We gardeners all rely on the common wisdom passed along through books, magazines, blogs, or the neighbor down the street. However, John Fischer, a retired meteorologist, Master Gardener, and garden writer, offers this—make your own observations.
Throughout his career as a television meteorologist, John always tied together the weather and gardening. When horticulture questions arose, he gave answers gleaned from extension services and other sources, and from viewers themselves. Now looking back, he says, “I have learned that a lot of what I knew was wrong.”
How did he figure that out? He noticed how the plants in his care performed. Here’s a bit of what he’s discovered.
Study your OWN growing conditions. John says there are so many variables in the microclimates and soil structure around your house or in your neighborhood—“Just because your neighbor can (or can’t) grow something, doesn’t mean you shouldn’t try.”
Plant trees in the native soil.
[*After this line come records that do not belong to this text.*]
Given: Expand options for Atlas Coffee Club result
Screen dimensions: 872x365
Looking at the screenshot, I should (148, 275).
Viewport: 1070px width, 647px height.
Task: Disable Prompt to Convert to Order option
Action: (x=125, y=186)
Older garden books advised amending the soil in the planting hole, but John says that means, “you’re basically planting a tree in a pot in the ground.” The roots don’t venture out of the cushy mix you’ve created. Now, John says, “It’s native soil. Period.”
Weed what you need. John asks himself, “Where do I put my weeding energy?” For instance, not all vegetables require the same care. Onions and carrots must be weed-free, John says, “But zucchini and corn will out-perform the weeds.”
Let transplants self-prune. The old advice was to prune the leafy tops to match the roots you were breaking off when transplanting. John’s experience? Plants recover quicker without pruning. “Now I keep as much as I can,” he says. The plants will decide what to shed—and it’s usually less than you would prune.
Don’t be quick to cut down winter-killed plants. John’s fig tree was clearly dead. He could see no green in the cuts he made. Figs can revive from the roots, but he left it standing. When the weather warmed, “That fig came back—all along the branches,” John says. “So I learned—it’s not dead until it’s warm and dead.”
Be open to the new. John admits that even his own assumptions are subject to change. He had always thought that “a greenhouse was useless.” But then the garden where he volunteers was given a greenhouse. “It’s been a godsend,” John says. They tested growing tomato starts in outside beds and in the greenhouse. Those plants outdoors grew “from pinkie to thumb size,” John says. But in the greenhouse? “They went from “pinkie to arm,” he laughs. “This is a magic thing.”